[Opening DATA UNDER STUDY section]
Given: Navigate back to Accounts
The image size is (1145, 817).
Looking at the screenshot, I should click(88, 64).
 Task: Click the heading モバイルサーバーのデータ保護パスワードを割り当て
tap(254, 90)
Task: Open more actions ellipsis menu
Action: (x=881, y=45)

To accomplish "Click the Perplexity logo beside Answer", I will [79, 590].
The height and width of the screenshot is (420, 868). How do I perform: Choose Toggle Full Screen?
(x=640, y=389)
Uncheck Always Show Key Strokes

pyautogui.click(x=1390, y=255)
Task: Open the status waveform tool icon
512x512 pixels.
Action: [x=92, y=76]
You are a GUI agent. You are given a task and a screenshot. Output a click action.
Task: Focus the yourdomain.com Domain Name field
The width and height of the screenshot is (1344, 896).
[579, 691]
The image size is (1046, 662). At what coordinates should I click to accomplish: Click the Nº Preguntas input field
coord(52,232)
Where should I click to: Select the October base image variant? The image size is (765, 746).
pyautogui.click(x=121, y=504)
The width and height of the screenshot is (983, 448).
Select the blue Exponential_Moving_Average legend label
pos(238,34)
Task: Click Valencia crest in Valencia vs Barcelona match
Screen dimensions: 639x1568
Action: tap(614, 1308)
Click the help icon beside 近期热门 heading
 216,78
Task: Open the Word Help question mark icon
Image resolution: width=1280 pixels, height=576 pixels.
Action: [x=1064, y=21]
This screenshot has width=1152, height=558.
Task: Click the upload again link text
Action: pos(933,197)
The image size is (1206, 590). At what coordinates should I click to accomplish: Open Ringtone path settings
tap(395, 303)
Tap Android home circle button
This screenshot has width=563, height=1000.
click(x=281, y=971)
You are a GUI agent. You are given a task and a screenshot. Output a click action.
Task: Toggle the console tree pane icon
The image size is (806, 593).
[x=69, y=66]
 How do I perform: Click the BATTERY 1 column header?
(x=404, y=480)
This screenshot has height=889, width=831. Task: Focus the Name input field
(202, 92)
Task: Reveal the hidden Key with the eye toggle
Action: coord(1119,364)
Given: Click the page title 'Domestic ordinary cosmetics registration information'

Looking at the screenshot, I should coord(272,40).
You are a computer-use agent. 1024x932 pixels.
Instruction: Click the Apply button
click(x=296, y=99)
[Closing DATA UNDER STUDY section]
* _WHAT IS REQUIRED_
Among the records above, only the lines between the line holding "Where should I" and the line holding "Task: Open the Word Help question mark icon", inclusive, are to be output, exactly as written.

* _TASK OUTPUT_
Where should I click to: Select the October base image variant? The image size is (765, 746).
pyautogui.click(x=121, y=504)
The width and height of the screenshot is (983, 448).
Select the blue Exponential_Moving_Average legend label
pos(238,34)
Task: Click Valencia crest in Valencia vs Barcelona match
Screen dimensions: 639x1568
Action: tap(614, 1308)
Click the help icon beside 近期热门 heading
 216,78
Task: Open the Word Help question mark icon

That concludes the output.